Let’s muse over a nice piece of homemade mocha pecan pie
and a cuppa.
When I mentioned yesterday that I was looking for a perfect pecan pie recipe to make for Pecan Pie Day, my friend Alexis, who has worked on cruise ship, lived in Alaska, and is now starting her own school, sent me this one and told me not to go light on the Kahlua in the whipped cream. I followed the recipe exactly, did not leave out any ingredients (I don’t think), and made a very tasty pecan pie. You should know that I don’t even like pecan pie, but I liked this one! Cole said it was a fabulous pecan pie. The recipe is below.
I have decided when the school year starts up again and we have loathsome potlucks, I will bring the food of the day. Depending on the date of the pot luck, I could be taking rum drinks or corned beef. I am going to be the one in every bunch.
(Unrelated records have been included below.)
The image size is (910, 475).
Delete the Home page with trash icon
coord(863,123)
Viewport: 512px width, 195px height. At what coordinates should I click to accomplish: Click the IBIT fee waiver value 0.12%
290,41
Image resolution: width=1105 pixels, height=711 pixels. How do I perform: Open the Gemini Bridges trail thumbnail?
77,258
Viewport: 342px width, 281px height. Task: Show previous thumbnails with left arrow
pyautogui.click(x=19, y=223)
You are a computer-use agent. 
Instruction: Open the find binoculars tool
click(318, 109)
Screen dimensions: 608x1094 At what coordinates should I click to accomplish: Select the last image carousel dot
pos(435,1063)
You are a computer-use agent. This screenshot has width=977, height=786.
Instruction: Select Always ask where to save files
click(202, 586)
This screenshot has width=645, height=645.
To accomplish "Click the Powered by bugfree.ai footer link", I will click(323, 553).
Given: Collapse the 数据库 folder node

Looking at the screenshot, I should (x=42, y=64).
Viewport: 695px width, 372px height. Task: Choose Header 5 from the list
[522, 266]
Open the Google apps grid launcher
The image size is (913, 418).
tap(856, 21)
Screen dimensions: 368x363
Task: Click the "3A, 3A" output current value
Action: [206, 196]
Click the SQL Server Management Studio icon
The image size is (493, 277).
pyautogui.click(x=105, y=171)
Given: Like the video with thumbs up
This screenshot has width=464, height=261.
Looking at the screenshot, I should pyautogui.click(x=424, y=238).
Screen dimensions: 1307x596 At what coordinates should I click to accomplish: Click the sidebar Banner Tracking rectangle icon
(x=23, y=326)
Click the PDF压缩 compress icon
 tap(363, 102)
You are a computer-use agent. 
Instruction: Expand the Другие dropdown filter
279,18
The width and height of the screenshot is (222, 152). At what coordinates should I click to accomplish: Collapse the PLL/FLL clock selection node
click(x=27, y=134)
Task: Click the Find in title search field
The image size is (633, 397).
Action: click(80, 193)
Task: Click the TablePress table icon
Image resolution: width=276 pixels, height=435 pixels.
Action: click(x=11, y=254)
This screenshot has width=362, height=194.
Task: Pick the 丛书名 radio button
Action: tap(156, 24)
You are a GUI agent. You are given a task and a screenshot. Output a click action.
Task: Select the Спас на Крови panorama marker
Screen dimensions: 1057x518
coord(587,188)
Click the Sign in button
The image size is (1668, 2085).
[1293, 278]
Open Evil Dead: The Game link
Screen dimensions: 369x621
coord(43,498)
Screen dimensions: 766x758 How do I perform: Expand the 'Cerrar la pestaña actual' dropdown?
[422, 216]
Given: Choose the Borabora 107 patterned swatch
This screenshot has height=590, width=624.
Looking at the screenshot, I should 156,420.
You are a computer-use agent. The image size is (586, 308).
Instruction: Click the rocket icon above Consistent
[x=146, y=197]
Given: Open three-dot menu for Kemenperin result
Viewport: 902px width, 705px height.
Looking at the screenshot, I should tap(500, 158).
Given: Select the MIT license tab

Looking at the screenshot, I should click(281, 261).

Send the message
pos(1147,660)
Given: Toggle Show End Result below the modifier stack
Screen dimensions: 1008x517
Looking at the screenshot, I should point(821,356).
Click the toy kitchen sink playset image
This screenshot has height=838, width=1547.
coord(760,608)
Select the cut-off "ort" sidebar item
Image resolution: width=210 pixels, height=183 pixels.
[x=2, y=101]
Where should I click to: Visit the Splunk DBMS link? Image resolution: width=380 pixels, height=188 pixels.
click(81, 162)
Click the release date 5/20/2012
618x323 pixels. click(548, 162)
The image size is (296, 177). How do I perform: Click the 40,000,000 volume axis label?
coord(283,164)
After I made my grocery store run, I discovered I had four almost completely full cans of unsweetened Hershey’s chocolate powder. Since I usually only bake about four times a year, I guess every recipe called for unsweetened chocolate powder. I decided to clean my pantry while the pecan pie was baking. Whoa—four baking sodas, three baking powders, six opened bottles of olive oil, three kinds of vinegar, two packages of Rice-a-Roni…Joe must have bought those. I know he bought the two bottles of opened fish oil and the packages of sardines. After I pitched the old, wiped off the shelves, and put like back with like, my pantry looked so tidy it could have been in a Martha Stewart magazine. Maybe. Now my plan is to use up more and buy less . Which means I will have to check my grocery list against what is in my pantry before I go to the store. Maybe I should just plan on having a pantry sale at the end of the year, instead. Kind of like a garage sale, but with all the extra dried goods and spices I have bought over the year. Which reminds me—how long does an open box of pasta last? Please answer that question with both a left open box and a sealed box scenario in mind.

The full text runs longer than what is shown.